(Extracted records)
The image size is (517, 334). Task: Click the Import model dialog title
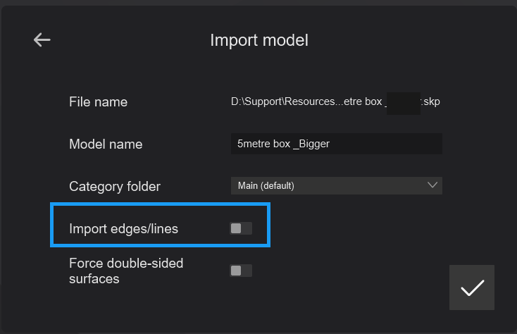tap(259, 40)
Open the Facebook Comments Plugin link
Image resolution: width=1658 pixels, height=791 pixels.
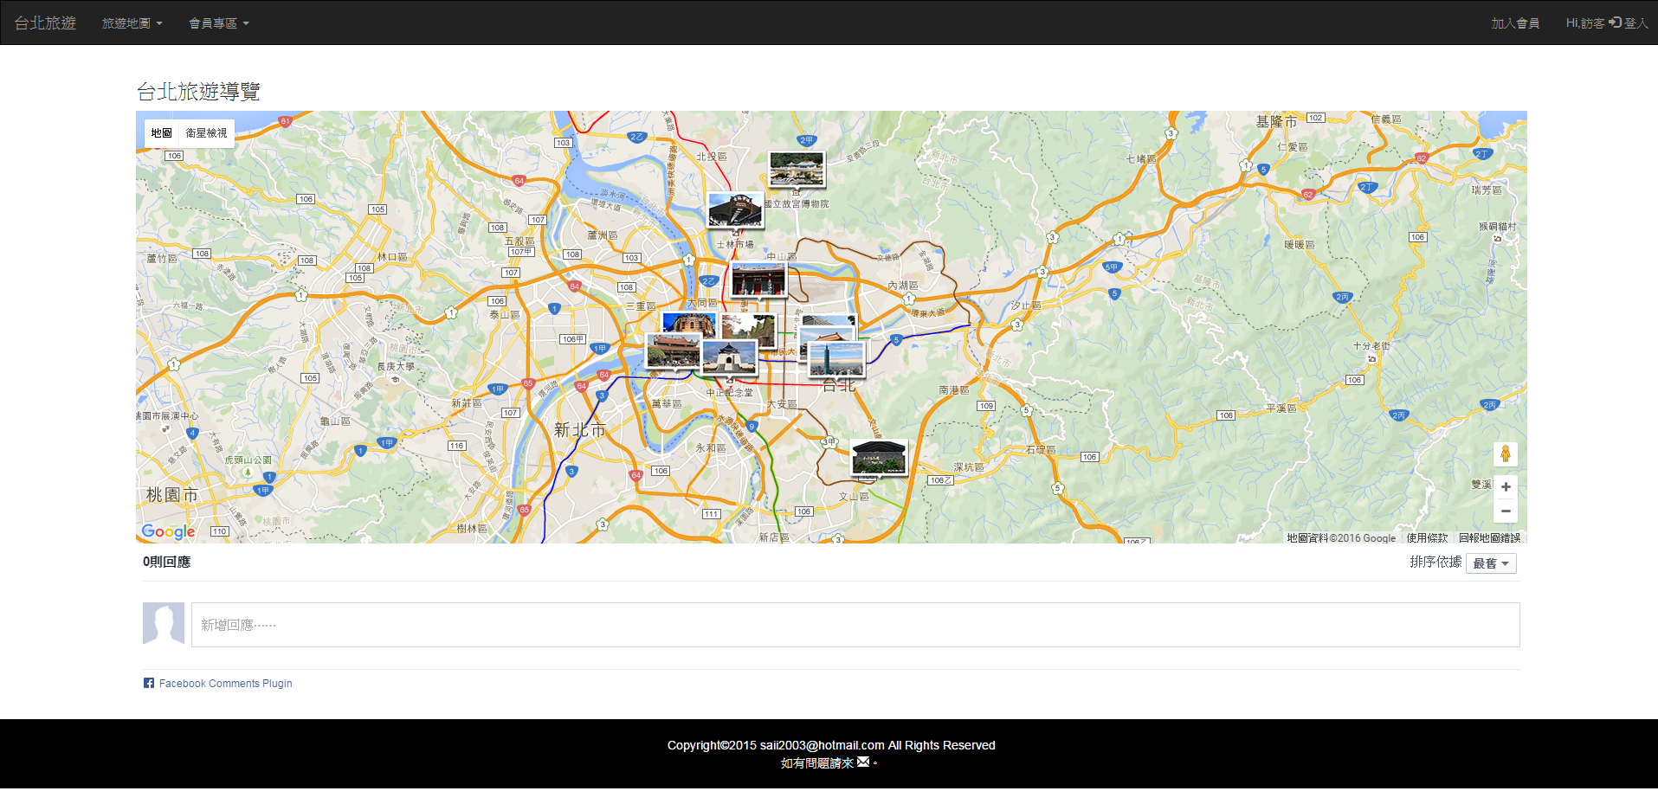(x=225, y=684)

(EXERCISE OBJECTIVE) Now write out the data word for word, skipping every picture in it.

(ANSWER)
The image size is (517, 334). Task: Click the Import model dialog title
tap(259, 40)
Open the Facebook Comments Plugin link
Image resolution: width=1658 pixels, height=791 pixels.
(x=225, y=684)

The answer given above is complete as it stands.